En effet, en dépit d’un nom qui évoque surtout Alexandre Le Grand (au grand dam de son voisin grec), le petit État balkanique est en réalité à 25% albanais et à 33% musulman. C’est sans parler de l’Albanie elle-même, de la Bosnie-Herzégovine ou encore du Kosovo, entités majoritairement musulmanes (à l’exception notable de la République serbe de Bosnie) et qui toutes frappent, à des degrés d’avancement divers, à la porte de l’Union européenne.

Il sera donc désormais difficile de nier le lien évident entre les Balkans et l’islam radical, voire le terrorisme islamiste. Du reste, les chiffres parlent d’eux-mêmes. Les Balkans occidentaux sont la région d’Europe où la concentration de terroristes revenus du djihad en Syrie et en Irak est la plus élevée. Au point que même Emmanuel Macron s’en était un temps inquiété, qualifiant la Bosnie-Herzégovine de « bombe à retardement. »

Ces vocations au djihad ne sont pas le fruit du hasard. Elles prennent racine dans des liens soigneusement entretenus avec certains pays comme la Turquie ou l’Arabie saoudite, qui promeuvent à leur façon l’expansion islamique à travers le monde.

Quelles conclusions tireront les dirigeants européens de cet état des lieux ? Probablement aucune, tant la Commission semble arc-boutée sur son projet d’élargissement. Par ailleurs, tous les pays de la région hormis le Kosovo bénéficient déjà de l’exemption de visas de courte durée sans que personne ne s’en émeuve.

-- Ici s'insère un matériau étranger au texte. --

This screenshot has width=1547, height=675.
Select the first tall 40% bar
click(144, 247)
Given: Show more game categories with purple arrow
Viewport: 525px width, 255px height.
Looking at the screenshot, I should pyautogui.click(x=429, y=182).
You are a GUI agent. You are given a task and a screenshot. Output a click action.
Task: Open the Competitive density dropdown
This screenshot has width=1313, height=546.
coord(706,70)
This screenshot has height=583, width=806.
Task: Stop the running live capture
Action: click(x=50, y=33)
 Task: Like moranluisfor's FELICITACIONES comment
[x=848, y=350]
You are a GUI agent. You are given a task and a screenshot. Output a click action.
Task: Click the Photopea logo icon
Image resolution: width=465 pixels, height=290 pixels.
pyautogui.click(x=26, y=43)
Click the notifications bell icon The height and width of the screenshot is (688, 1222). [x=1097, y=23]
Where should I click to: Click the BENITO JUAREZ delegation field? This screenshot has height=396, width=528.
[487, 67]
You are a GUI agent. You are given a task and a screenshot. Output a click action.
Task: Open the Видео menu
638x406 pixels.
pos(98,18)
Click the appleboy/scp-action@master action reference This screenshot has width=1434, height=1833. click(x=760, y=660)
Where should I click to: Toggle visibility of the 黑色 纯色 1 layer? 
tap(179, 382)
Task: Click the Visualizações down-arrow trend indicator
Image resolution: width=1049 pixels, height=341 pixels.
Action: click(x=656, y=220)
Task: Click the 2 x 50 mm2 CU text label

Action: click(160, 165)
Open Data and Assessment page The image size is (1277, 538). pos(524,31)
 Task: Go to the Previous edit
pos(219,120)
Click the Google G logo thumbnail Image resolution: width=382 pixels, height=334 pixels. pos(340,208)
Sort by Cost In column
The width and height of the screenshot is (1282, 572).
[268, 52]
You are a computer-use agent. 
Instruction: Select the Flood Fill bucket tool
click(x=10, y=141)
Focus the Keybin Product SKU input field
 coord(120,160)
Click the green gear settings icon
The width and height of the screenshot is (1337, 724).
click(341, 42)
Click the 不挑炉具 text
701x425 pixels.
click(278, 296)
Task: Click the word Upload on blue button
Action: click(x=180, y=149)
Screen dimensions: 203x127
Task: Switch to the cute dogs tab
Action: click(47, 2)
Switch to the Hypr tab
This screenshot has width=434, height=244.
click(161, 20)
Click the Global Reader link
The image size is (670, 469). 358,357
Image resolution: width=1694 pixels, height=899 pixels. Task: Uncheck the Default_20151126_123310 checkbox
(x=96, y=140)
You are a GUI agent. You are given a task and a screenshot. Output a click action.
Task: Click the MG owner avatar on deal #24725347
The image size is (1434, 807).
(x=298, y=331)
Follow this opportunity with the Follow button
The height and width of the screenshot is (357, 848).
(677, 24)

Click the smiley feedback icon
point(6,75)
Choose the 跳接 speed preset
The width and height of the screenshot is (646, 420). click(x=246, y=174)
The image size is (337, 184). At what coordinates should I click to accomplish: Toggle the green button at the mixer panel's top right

L’année dernière, le commissaire européen chargé de l’élargissement avait botté en touche sur ma question écrite, m’offrant une des réponses sibyllines dont les bureaucrates ont le secret. À l’en croire, l’Union européenne serait résolue à « s’attaquer au problème des combattants étrangers de retour dans leur pays d’origine et à prévenir l’extrémisme violent et la radicalisation. » Vaste programme, mais dont la vague d’attaques terroristes qui secoue l’Europe laisse peu augurer de l’efficacité.